> [YOUR TASK]: In the micro markets text, what title does Anuj Puri hold?

> [TEXT SHOWN]:
......

Friday, August 22, 2008

Micro Markets – The new growth engine for 2008

Micro Markets – The new growth engine for 2008
According to latest 2Q 2008 Asia Pacific Property Digest research from Jones Lang LaSalle

India, 20 August 2008 - The office property markets have continued to post growth over the past few years. However, the last few quarters, have witnessed a polarization of office markets in terms of growth in demand across the country, reports Jones Lang LaSalle Meghraj in its second quarter 2008 Asia Pacific Property Digest (APPD), a comprehensive quarterly report providing market update, significant trends in office markets in India.

The office markets, across six Indian cities including Mumbai, Delhi NCR, Bangalore, Chennai, Hyderabad and Kolkata, can categorized into three broad segments

(1) first segment includes markets which are likely to be “susceptible” in terms of retarded demand growth for the remaining half year of 2008.
(2) second segment includes micro markets which are “strong” in terms of maintaining demand growth for the next two quarters, and
(3) third set includes micro markets which have “high potential” in terms of improving demand growth for the rest of the year.

Anuj Puri, Chairman and Country Head, Jones Lang LaSalle Meghraj says, “It is interesting to note that the “high potential” office micro markets, anticipated to clock increased growth in demand, would do so essentially on the back of affordable product values, improving infrastructure and enhanced product being delivered. It is expected that over the next 8-10 quarters, such markets could witness strong pre-leasing commitments by occupiers despite robust supply pipelines, which are in place.”

Source: Jones Lang LaSalle Meghraj 2Q 2008 APPD; CBD-Central Business District; SBD-Secondary Business District

In case of the susceptible markets, demand from occupiers in the IT/ITES segment, could be rationalized on the back of economic slowdown in the US. This coupled with the strong supply pipeline in many of these markets could lead to a potential consolidation in the respective markets, leading to relatively higher vacancies, although, this may not immediately manifest itself in any marked rental consolidation in such markets.

......

> [PROVIDED RECORDS]:
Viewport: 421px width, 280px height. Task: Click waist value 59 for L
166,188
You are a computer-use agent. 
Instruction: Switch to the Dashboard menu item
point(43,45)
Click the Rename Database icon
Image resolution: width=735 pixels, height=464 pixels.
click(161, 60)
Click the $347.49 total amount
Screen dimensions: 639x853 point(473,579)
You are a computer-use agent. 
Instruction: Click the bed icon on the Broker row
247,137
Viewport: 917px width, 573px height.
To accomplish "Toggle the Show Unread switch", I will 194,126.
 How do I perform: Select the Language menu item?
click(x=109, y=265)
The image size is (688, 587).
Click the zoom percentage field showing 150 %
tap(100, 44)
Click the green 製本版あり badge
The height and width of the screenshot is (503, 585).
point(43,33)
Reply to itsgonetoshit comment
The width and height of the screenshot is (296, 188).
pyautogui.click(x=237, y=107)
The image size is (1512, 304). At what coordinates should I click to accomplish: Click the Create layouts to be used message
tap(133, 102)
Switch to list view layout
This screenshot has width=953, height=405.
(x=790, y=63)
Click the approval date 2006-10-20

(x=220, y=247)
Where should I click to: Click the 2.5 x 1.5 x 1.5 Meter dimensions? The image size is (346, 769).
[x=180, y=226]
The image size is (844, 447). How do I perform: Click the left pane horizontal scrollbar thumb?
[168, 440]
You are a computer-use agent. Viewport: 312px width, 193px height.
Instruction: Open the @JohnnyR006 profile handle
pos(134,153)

......

> [ANSWER TO THIS EXERCISE]: He is Chairman and Country Head of Jones Lang LaSalle Meghraj.